In my previous post, I talked about the legal / licensing aspects of open linguistic data but there are technical aspects in order for linguistic data to be open too.
To illustrate, consider an out-of-copyright, printed lexicon. From a licensing point of view, it’s open—it can be redistributed with or without modifications, etc. But that doesn’t make it particularly usable for computational work.
A while ago I came across something Greg Crane had written where he talked about things being machine-actionable.
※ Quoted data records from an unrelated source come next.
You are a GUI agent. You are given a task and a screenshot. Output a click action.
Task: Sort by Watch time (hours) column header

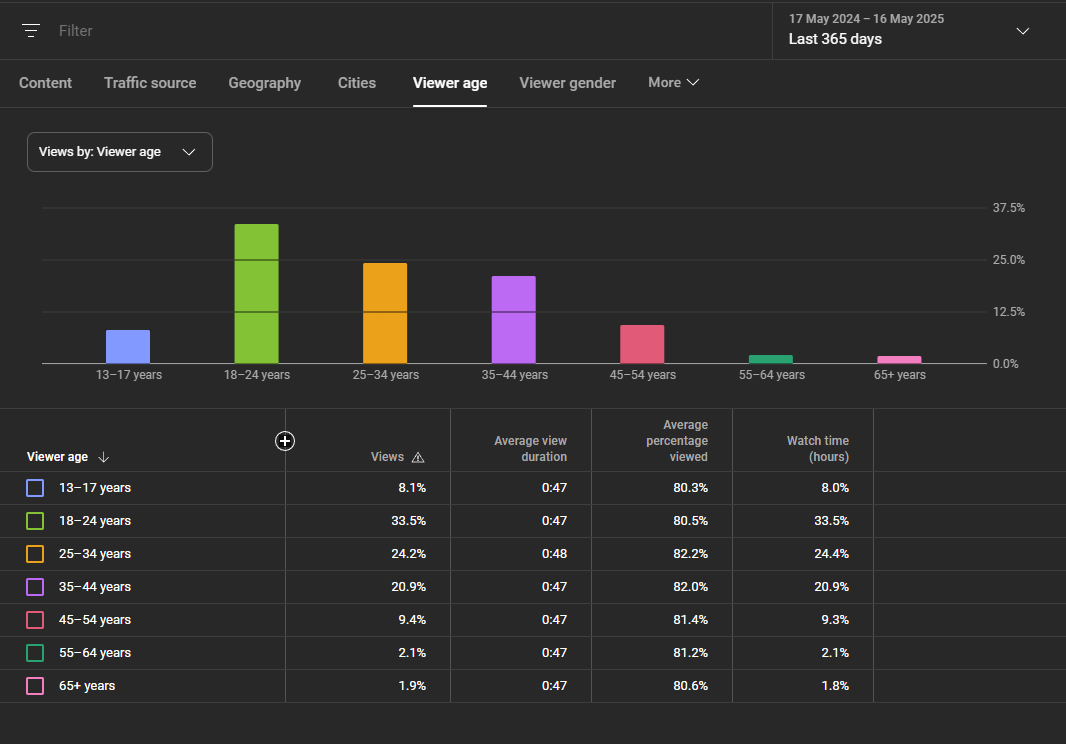817,449
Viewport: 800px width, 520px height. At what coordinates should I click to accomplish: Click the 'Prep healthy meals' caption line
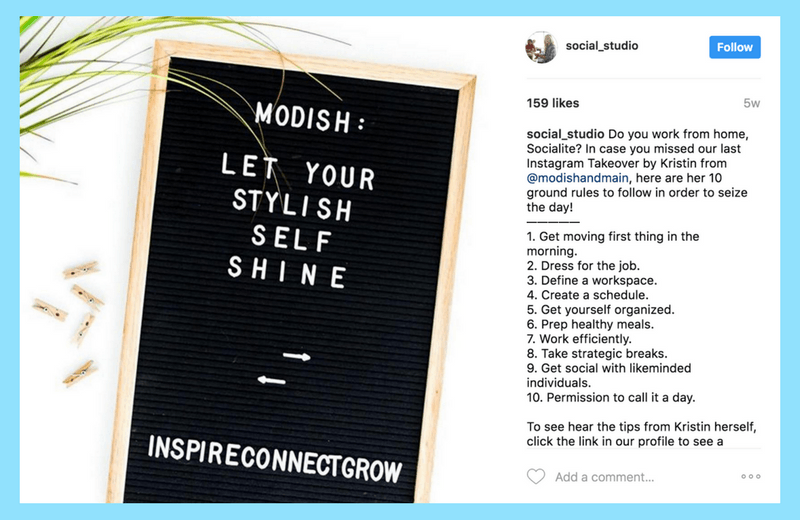pos(590,325)
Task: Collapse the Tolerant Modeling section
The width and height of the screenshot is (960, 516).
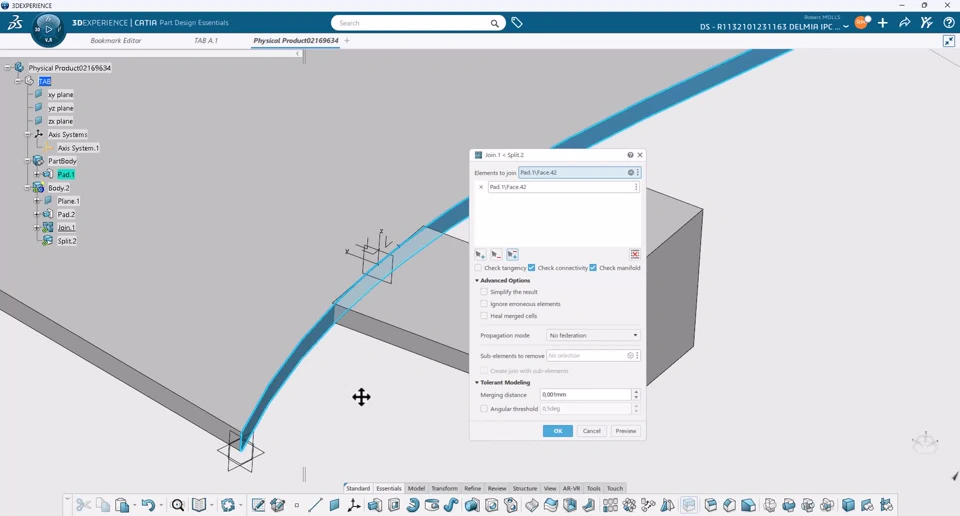Action: click(477, 383)

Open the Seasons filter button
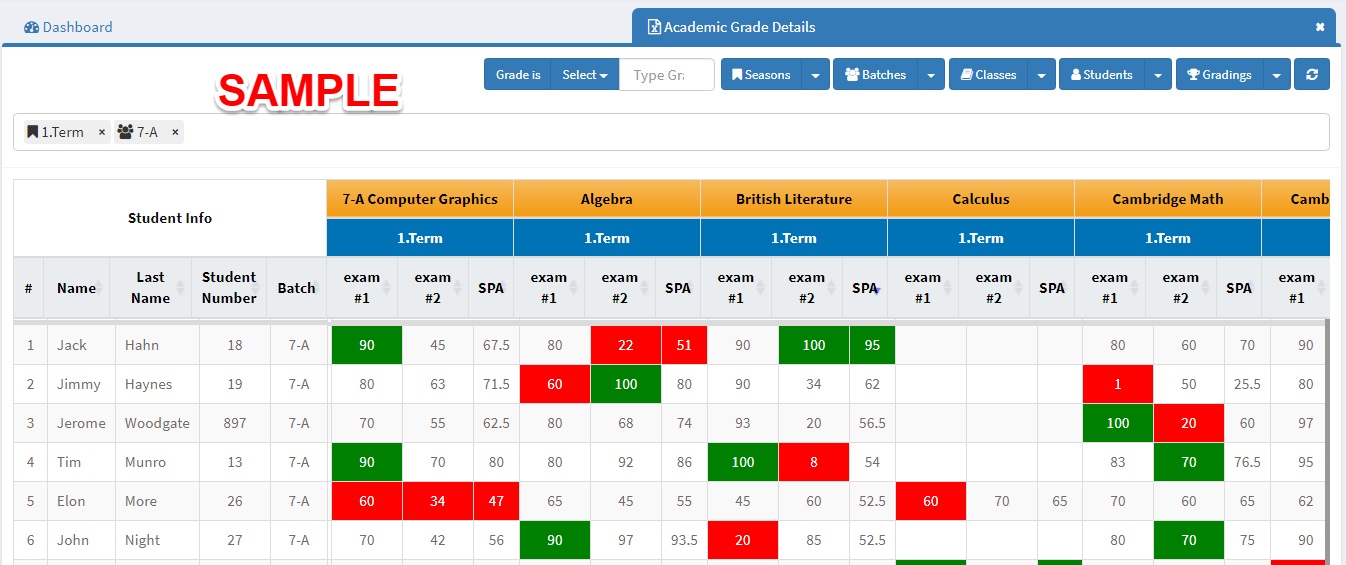click(x=761, y=75)
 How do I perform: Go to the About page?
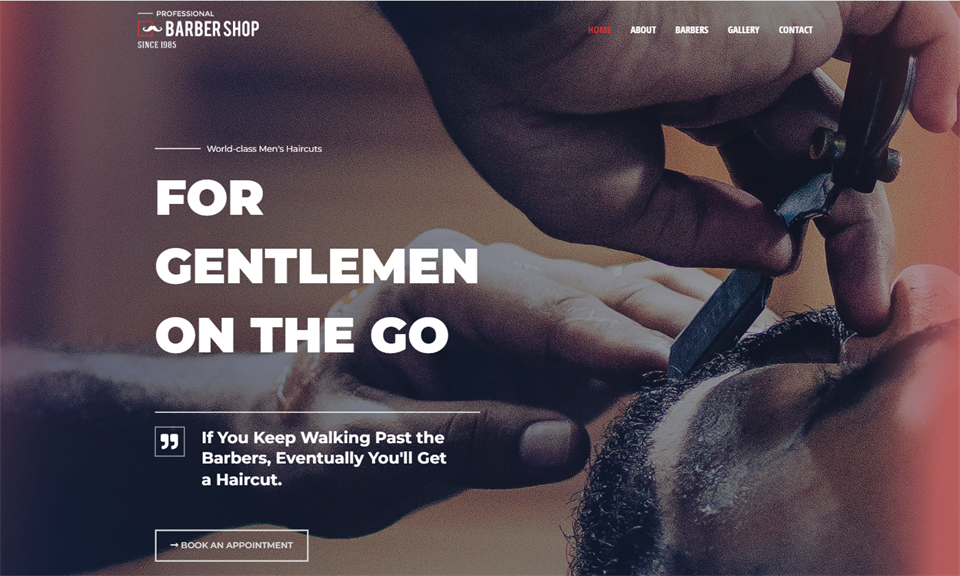coord(643,29)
I like this a lot more than “machine-readable” because it isn’t just about being able to “read” the work, it but to actually do interesting things with it.
There are various facets of this so I thought I’d try to enumerate some of them.
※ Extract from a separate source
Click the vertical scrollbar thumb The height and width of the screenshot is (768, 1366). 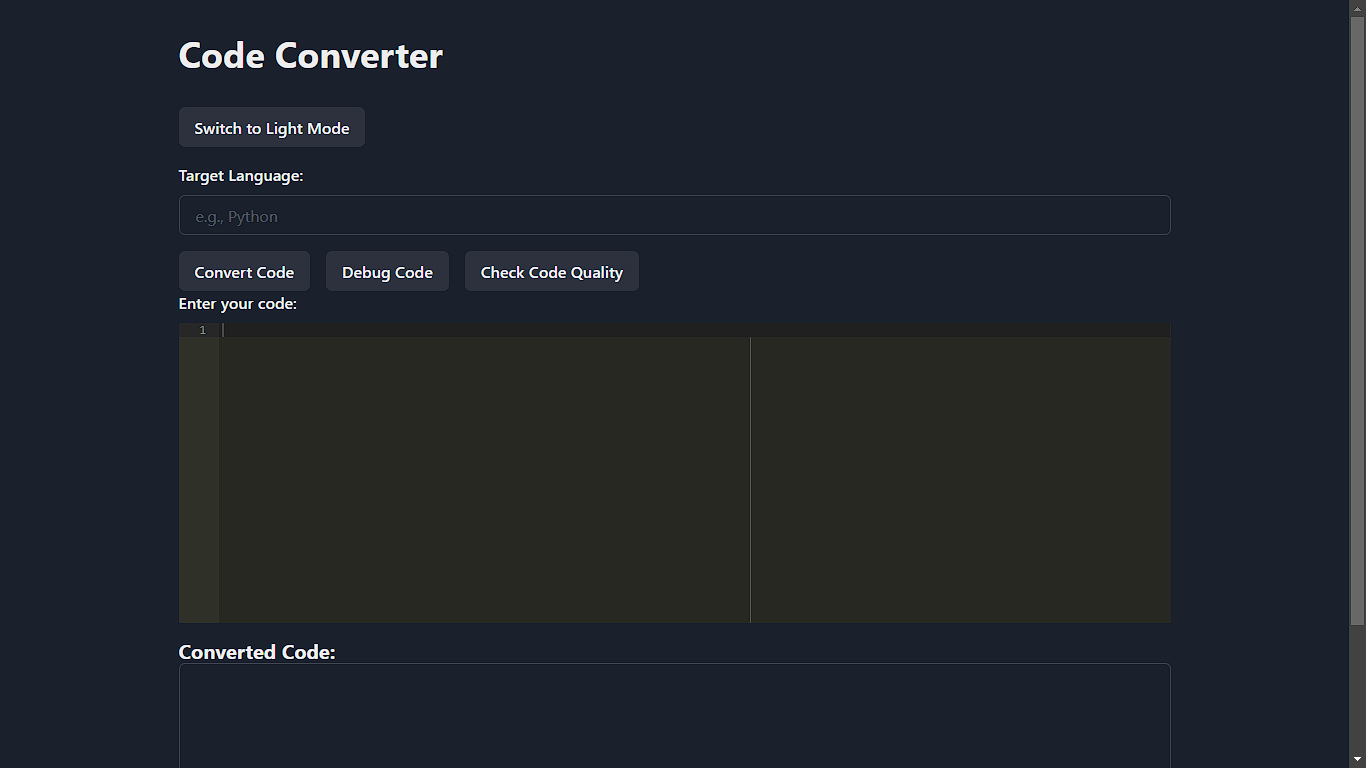[x=1357, y=321]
- correctable — can I make corrections if I find mistakes?
- verifiable — can I write code to check for errors?
- reproducible — can I reproduce the results others have found?
- extensible — can I extend it with my own data or data from other sources?
- queryable — can I search, filter, or sort the data to get subsets of interest?
- reusable — can I use the same data for multiple applications?
- repurposable — can I use the data for purposes not conceived of initially?
- adaptable — can I produce different variants of the data applicable to different users?
My BibleTech 2015 talk touched on a number of these.
I should note that it’s entirely possible to have works that are proprietary from a licensing point of view but completely open technically. I may be able to purchase a database that I can’t redistribute but which is in a clean, consistent format I can write software to process. It has the disadvantage that I can’t make corrections available to others or redistribute derivative works, but it’s better than a closed-license work that’s also closed with regard to facets discussed in this post.